Geochemical modelling was applied on six groups of waters separated by PCA analyses with a special focus on uranium mobility in different stages of mine water discharge evolution. In the first phase (active mines and shortly after closure), uranium in mine water has a rather low mobility in dependence on concentrations of other compounds and Eh–pH conditions. In the second phase, uranium is leached out of the deposit. In this period (so-called first flush), it is desirable to prevent the discharge of mine waters to surface waters. The monitoring proved that remedial measures, maintenance of mine water level below the local drainage level and treatment of mine water before discharge, are a very appropriate option. In the majority of cases, this period takes one to two decades after mine flooding. Exceptionally longer periods are usually connected with a thickness of the dry part of the deposit above the decant level (e.g. mine adit) where uranium and other compounds are leached out from the rocks by oxidized infiltrated water. Nevertheless, Czech uranium deposits abandoned more than 40 years ago show evidence that in five decades uranium no longer leaches from the deposit and poses no hazard to environment.
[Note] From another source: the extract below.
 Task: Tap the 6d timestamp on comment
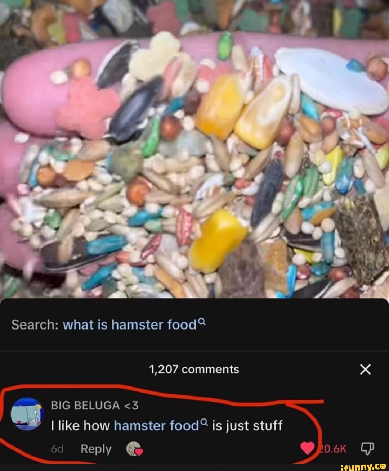click(x=57, y=449)
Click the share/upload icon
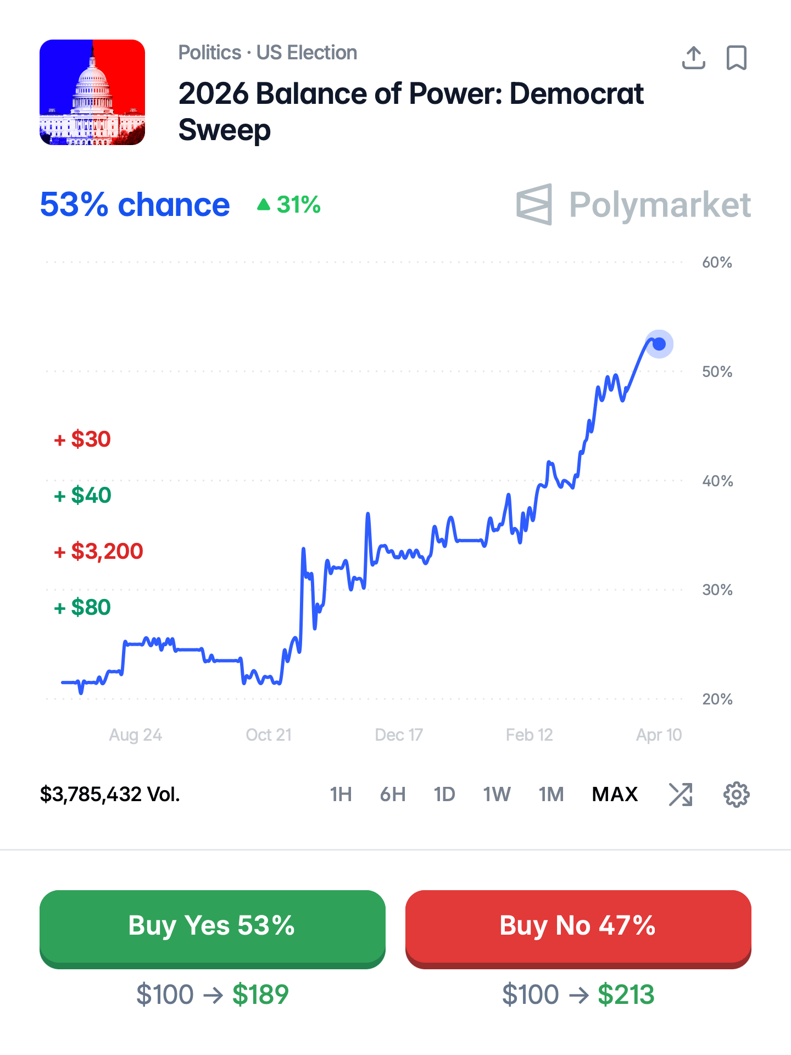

Groundwater geochemistry is in an equilibrium state, and under given Eh–pH conditions, dissolution of uranium minerals does not occur.

Finally, it is possible to conclude that mining always represents an impact to the environment. However, a number of examples from uranium mines in the Czech Republic prove that decades after uranium mine closure we can observe mine water stratification rejuvenation, shallow groundwater circulation discharges and gradual improvement of their quality to concentration of pollutants meeting the environmental legal limits. Some exceptions need to be further studied by long-term monitoring and research to reveal the reasons of potential problems.